JG: That’s a tough question… I think maybe having more media coverage of the side events as people really like updates, and even on smaller events, more frequent updates of the teams, prize pool and other stuff. I think it’s getting better, and now many casinos are covering even their side events, and people really enjoy having the whole coverage of events. I think poker places will invest in their own media team to have more content about their events and updates. It will be fun, and people really like to see that.

SMP: I interviewed Barry Greenstein recently and concerning GTO solvers, he was saying that most people are using it wrong. They’re missing the point of what poker really is by putting aside all the psychological aspects of the game. Using GTO was helpful but will never bring you to the perfect level of poker. What is your opinion about that?

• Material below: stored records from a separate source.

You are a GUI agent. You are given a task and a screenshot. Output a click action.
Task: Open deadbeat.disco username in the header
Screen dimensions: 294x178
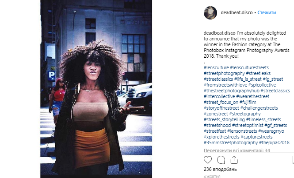point(237,12)
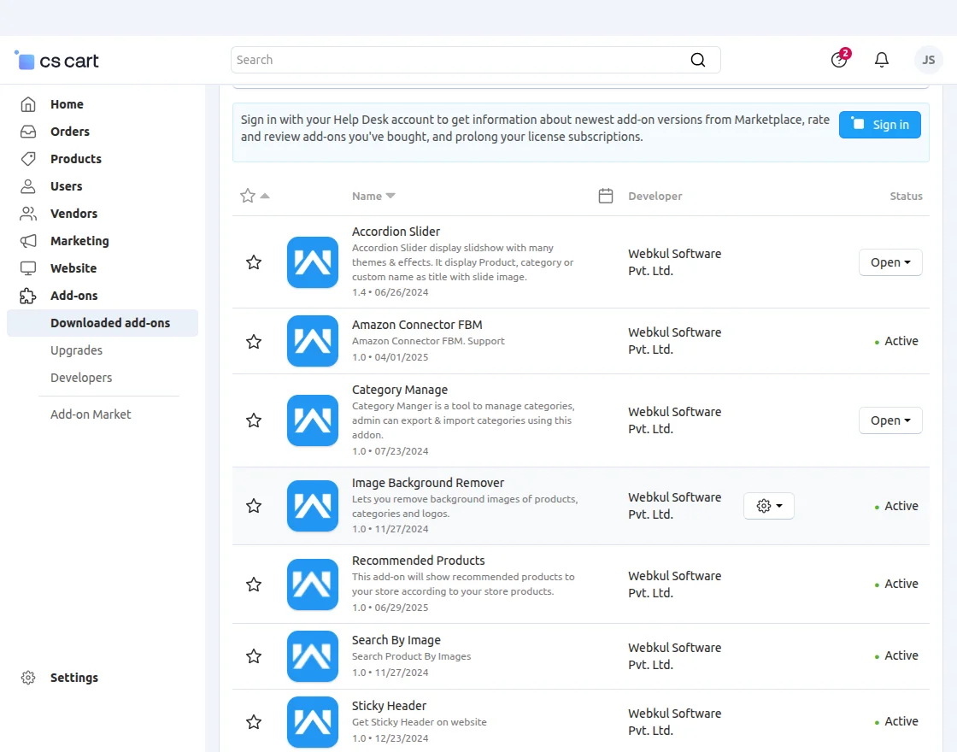957x752 pixels.
Task: Click the Sign in button
Action: coord(879,124)
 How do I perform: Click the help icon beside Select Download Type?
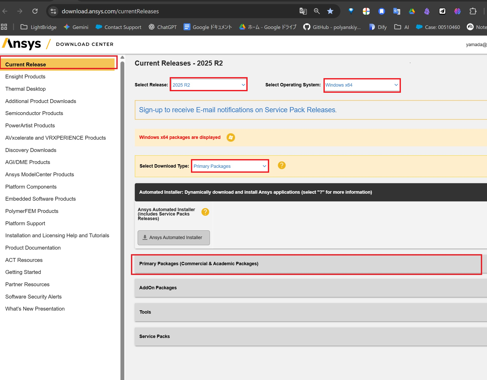click(281, 166)
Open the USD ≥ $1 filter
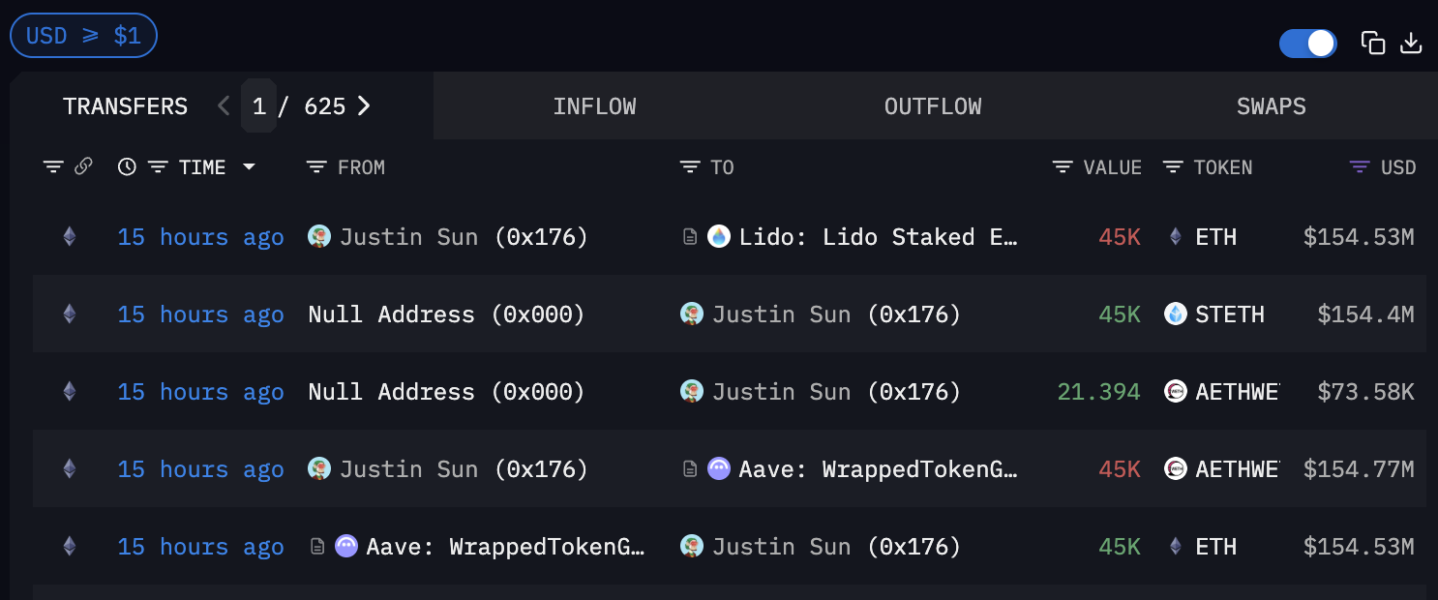The height and width of the screenshot is (600, 1438). click(x=83, y=35)
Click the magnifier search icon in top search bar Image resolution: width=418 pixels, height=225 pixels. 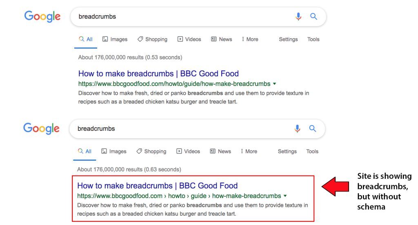click(314, 16)
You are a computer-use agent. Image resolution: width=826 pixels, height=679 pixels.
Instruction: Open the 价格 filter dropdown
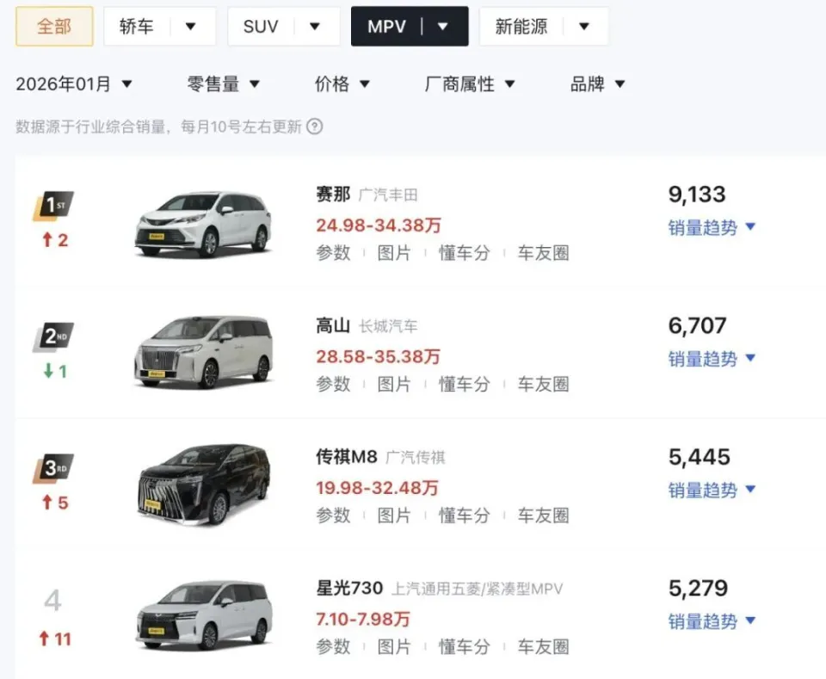[x=343, y=83]
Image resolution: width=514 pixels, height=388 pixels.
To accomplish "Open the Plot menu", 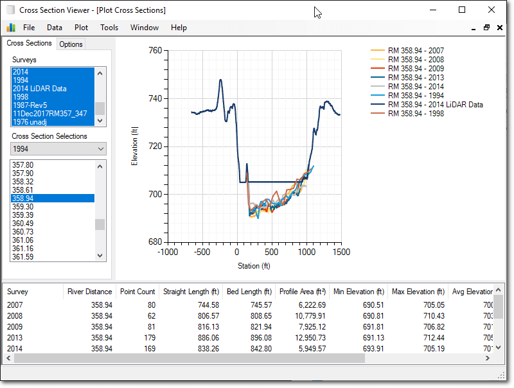I will 82,28.
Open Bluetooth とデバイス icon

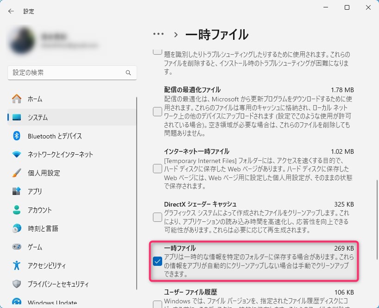(17, 136)
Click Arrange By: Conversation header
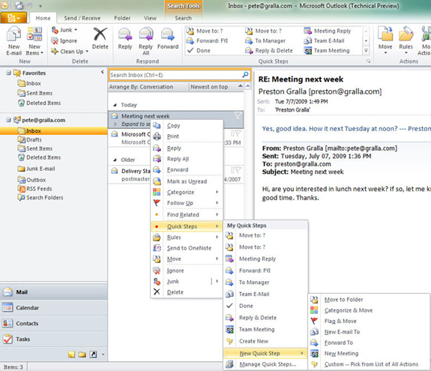The width and height of the screenshot is (431, 371). [141, 87]
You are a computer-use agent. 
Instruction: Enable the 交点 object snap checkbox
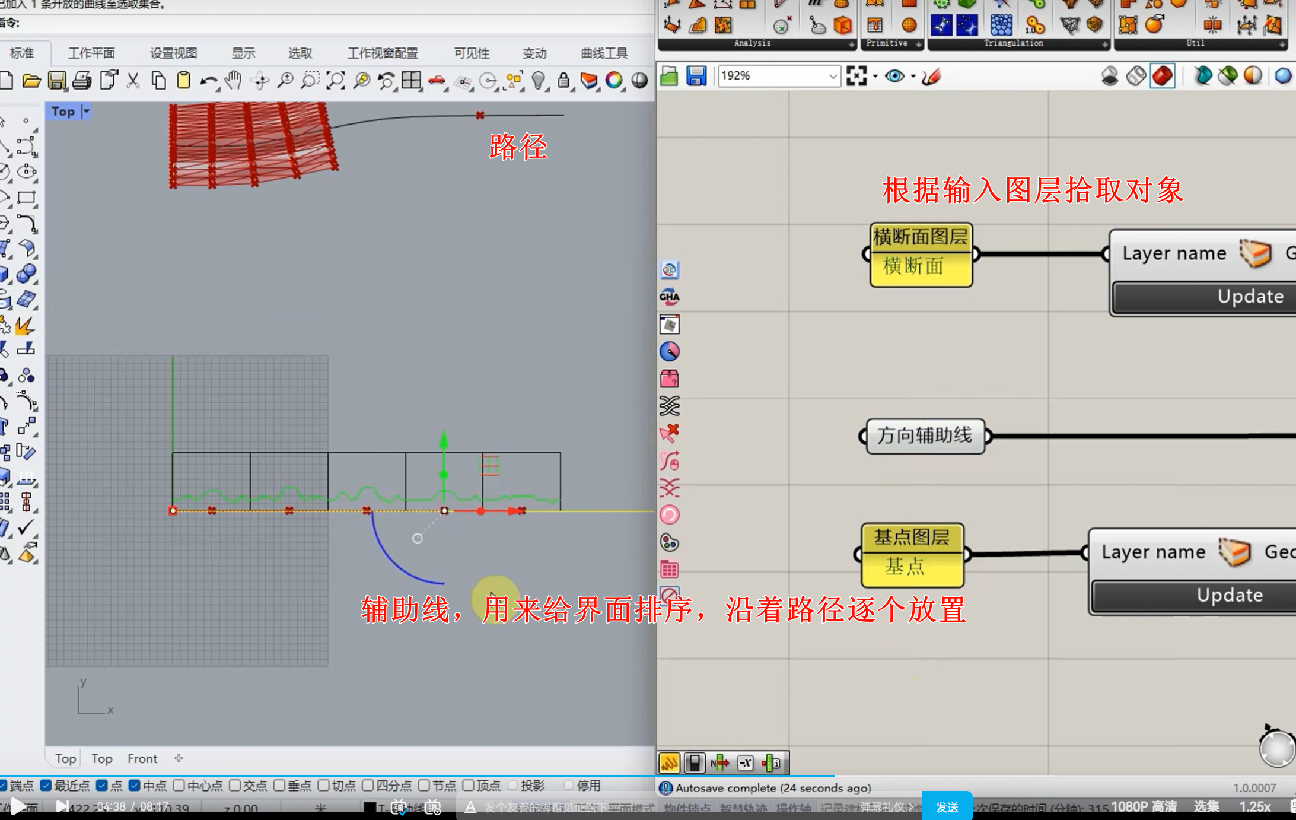[x=235, y=786]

JG: GTO versus exploitative is always a very interesting thing. It’s a bit complex, but I think it’s important to understand that GTO is obviously good to know, but it’s getting a little bit overdone. I think in the live sector as well people get a little bit confused, and unless you really dive in and understand how to apply it, people misuse it. Such a large part of the game is exploitative. When you’re at a table versus a certain person and in a certain spot, the GTO play is not necessarily always the best play. It’s good to know what the books say to do but against a particular person, there can be a better play, so people can get confused.

First, GTO is a very complex, so it’s not like you’re going to study a couple of hours, and you will be then play a perfect GTO. I think it’s like a mole; the best players in the world and the people with the best results really understand both and when to apply it. So, you have to be careful about playing and talking about GTO all the time. Knowing what GTO is and understanding it is important because it’s good as a base. However, being able to exploit spots and people are always going to be how you make the best decisions and get the best results. People often end up being lost at GTO, and it’s a tricky thing. People who worry about the game being solved shouldn’t worry about that because it’s a long way away, especially in live. I think that’s what Barry was saying too; this is not the best option at all times, and people make a lot of mistakes with it; it’s very overrated.

SMP: Last question, what are your present goals and plans?

JG: Really, it’s about studying. I’ve been working a lot on my … edge and right now, it’s a bit of a detox after the intense WSOP, SCOOP, WCOOP, and I have a lot of stuff coming with the $30,000 Platinum pass contest. I want to give it the proper attention, and I’m also working on my game. My present goal is to win the 25K event in the Bahamas, January 6 to 10. I really study hard for that and spend some time with my family and relax. I take this time to be in my best form for the coming new year and this big event. Right now, it’s really about studying, decompressing, catching up with all the YouTube content going on and evaluating my game. This 25K event is a one in a lifetime opportunity. There will be more than 300 players, some of them who have probably never played a 5K and more tournament. It’s going to be an unbelievable opportunity, so I want to make sure that I’ll be ready and rested. I really have my eyes on this event; it’s like a Superbowl special event or the Olympics, and I will be fully ready.